9. Eating for Exercise

A nutrition coach has the ability to evaluate a client’s exercise plan and then recommend an eating strategy that is best for fueling that type of exercise. Some types of exercise may require more protein than others while some may require more carbohydrate intake and furthermore, some types of training may require some supplementation to ensure the client is keeping the proper electrolyte balance within their body.

10. Doesn’t Treat Illness

A good nutritional coach understands that it is beyond their scope of practice to diagnose or treat any medical condition or illness. They know when to refer clients to a doctor for additional testing or know when to make sure the client get medical clearance from their doctor before beginning a new eating plan.

certified coach

What to Look for in a Nutrition Coach

  1. Certification: A nutrition coach should be certified by a respected professional organization. This means they have completed a course and the issuing organization has confidence that they have the expertise to help clients nutritionally.
  2. Experience: A good coach has a track record of experience helping others. While book knowledge is important, practical experience goes a long way since there are some things books can’t teach.
  3. Communication: A nutrition coach is an effective communicator and understands that communication is important to the success of their clients. A good coach clearly outlines how and when they can be contacted.
  4. Cost: Nutritional coaching is a professional service, so clients need to understand that there is a fee for the expertise the coach is providing. Fee’s vary greatly depending on the degree of service, but generally, expect to pay between $100-$300 for two months of online coaching and at least double for in-person nutritional coaching.
  5. Sets a Good Example: An effective nutritional coach practices what they preach.
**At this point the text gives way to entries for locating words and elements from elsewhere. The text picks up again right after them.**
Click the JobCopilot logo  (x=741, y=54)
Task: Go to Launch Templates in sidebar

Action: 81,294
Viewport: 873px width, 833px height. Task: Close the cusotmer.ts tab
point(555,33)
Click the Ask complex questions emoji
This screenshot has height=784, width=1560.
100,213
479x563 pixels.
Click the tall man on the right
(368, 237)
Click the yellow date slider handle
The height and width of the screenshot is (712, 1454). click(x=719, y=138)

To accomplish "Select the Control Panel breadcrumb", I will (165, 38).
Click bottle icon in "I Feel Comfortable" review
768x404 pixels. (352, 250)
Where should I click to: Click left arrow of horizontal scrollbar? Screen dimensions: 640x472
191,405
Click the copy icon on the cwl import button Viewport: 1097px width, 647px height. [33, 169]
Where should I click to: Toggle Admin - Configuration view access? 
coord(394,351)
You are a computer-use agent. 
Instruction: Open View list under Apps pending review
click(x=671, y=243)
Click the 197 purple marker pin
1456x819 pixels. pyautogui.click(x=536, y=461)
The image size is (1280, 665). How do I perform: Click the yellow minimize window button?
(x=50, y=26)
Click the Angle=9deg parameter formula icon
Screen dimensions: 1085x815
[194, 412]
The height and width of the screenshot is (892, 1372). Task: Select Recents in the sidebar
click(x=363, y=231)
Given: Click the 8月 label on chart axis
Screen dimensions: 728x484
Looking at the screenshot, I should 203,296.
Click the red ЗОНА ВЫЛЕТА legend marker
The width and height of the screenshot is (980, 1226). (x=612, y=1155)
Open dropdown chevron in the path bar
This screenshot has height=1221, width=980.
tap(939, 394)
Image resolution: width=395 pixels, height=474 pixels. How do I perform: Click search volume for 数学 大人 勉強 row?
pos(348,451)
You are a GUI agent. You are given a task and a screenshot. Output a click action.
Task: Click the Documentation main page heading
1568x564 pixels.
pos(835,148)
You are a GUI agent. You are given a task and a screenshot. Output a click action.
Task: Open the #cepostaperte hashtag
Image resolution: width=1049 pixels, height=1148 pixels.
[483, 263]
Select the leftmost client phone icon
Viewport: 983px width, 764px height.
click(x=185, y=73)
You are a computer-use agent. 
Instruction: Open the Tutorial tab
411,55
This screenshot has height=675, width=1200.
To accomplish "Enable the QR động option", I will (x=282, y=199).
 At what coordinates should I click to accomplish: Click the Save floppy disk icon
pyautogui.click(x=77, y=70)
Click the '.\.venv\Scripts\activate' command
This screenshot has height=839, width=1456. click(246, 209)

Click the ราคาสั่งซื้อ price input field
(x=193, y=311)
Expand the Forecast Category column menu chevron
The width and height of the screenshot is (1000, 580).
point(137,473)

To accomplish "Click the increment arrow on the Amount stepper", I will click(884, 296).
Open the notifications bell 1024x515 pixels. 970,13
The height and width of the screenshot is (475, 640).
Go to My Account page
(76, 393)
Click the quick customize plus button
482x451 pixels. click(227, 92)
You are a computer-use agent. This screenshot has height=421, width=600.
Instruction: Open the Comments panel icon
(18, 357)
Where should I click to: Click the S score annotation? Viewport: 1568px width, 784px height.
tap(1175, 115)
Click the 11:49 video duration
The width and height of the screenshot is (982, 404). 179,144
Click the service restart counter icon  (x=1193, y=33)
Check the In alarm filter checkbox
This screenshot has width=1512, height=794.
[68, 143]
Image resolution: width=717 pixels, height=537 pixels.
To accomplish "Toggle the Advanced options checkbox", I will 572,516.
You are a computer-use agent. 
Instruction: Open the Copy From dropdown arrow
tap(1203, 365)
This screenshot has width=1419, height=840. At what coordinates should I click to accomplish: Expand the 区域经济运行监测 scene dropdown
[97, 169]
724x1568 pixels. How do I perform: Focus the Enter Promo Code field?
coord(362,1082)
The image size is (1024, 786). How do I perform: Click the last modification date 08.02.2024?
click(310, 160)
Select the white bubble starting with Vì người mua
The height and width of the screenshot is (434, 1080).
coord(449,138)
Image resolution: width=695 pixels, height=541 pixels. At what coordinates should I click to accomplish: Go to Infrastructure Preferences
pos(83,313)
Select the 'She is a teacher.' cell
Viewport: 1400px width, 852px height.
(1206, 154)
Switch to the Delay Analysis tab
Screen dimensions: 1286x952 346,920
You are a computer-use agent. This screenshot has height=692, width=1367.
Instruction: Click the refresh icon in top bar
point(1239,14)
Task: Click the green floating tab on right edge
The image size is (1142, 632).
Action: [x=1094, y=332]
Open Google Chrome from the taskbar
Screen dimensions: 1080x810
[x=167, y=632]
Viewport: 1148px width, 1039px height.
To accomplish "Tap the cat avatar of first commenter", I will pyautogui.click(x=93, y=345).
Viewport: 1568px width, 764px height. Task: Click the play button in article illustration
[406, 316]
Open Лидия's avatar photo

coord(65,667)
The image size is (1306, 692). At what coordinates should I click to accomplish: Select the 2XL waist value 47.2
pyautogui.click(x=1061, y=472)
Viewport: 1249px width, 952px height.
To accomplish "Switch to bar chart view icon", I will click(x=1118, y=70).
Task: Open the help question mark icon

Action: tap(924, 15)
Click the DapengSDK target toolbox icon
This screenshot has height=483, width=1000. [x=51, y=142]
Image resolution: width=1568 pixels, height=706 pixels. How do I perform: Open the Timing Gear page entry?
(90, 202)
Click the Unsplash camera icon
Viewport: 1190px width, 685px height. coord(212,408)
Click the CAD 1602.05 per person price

A coach should lead by example by practicing good nutritional habits themselves and by being in shape fitness-wise. A good coach doesn’t have to be a fitness model nor does being a fitness model automatically qualify a person to dispense nutritional advice. However, in the same sense just like a person wouldn’t go to a plumber to have their car fixed, people shouldn’t trust someone who is out of shape and overweight to have their nutrition fixed.

Not everyone can be successful on their own and it’s ok to ask for help. A nutritional coach is a great resource to call on when the weight won’t budge or the fitness goals don’t seem attainable.